··· Data listing
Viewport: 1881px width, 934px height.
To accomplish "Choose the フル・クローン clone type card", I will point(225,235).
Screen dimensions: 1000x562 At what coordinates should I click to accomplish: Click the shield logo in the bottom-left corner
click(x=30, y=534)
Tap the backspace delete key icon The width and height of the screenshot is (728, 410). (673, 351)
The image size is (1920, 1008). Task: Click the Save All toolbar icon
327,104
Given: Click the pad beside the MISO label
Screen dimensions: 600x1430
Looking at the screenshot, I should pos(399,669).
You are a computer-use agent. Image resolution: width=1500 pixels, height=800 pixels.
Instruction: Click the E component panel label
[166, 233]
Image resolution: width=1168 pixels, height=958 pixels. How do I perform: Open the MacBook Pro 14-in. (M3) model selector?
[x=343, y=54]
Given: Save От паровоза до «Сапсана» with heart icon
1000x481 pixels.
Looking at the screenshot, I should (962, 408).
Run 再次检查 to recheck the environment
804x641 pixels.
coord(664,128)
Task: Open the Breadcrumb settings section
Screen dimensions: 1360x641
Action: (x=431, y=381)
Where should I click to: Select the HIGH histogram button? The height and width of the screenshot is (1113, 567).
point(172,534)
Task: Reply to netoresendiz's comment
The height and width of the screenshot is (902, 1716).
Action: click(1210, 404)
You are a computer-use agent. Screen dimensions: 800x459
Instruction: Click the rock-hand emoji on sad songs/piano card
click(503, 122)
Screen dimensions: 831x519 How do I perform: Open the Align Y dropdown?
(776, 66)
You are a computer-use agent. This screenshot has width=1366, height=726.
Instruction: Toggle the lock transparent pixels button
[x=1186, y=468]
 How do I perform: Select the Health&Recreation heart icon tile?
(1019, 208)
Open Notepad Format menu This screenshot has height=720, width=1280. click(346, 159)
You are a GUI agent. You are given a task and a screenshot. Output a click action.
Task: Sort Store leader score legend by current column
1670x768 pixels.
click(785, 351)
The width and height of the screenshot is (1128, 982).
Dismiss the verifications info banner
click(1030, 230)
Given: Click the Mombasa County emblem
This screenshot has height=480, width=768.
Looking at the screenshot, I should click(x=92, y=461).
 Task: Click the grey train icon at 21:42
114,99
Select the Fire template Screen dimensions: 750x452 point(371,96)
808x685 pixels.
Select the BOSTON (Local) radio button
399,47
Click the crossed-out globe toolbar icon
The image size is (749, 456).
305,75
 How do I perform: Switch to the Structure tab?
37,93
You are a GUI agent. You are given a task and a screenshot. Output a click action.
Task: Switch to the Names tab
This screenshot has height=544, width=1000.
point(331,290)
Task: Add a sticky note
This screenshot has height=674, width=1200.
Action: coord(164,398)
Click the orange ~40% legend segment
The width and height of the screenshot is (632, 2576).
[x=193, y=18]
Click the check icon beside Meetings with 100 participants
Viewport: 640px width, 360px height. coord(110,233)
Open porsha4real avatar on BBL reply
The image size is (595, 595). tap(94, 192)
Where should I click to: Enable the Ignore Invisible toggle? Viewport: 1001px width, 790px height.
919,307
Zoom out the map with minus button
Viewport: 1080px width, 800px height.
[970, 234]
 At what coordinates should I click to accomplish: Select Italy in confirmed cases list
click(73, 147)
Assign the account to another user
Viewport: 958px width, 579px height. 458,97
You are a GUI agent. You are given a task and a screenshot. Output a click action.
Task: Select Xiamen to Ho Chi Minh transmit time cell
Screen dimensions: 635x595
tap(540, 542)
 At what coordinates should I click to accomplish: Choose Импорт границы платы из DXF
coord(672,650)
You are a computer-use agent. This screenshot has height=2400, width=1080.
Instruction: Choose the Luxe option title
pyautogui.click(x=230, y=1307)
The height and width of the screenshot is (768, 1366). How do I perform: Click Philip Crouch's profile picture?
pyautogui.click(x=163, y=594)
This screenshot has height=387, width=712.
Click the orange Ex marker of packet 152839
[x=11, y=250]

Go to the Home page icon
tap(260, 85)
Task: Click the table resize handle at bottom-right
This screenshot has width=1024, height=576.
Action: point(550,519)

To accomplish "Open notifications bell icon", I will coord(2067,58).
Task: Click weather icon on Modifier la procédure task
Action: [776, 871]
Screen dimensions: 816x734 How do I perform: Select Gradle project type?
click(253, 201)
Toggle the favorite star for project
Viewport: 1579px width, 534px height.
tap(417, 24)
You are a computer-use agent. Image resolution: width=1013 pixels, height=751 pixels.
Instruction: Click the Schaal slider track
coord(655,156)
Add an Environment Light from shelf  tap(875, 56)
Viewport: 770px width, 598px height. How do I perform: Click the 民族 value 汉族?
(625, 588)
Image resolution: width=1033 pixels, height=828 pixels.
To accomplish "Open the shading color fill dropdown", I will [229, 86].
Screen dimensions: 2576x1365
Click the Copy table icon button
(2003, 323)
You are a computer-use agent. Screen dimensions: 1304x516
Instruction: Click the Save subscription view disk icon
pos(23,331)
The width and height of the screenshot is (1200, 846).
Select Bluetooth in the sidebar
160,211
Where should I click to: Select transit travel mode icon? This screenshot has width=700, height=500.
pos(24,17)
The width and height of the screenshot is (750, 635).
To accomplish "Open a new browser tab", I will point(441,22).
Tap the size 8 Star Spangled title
······
Reproduce verbatim the stretch of lines beginning with the one containing "Select Bluetooth in the sidebar" and ending at the close of the entries above.

Select Bluetooth in the sidebar
160,211
Where should I click to: Select transit travel mode icon? This screenshot has width=700, height=500.
pos(24,17)
The width and height of the screenshot is (750, 635).
To accomplish "Open a new browser tab", I will point(441,22).
Tap the size 8 Star Spangled title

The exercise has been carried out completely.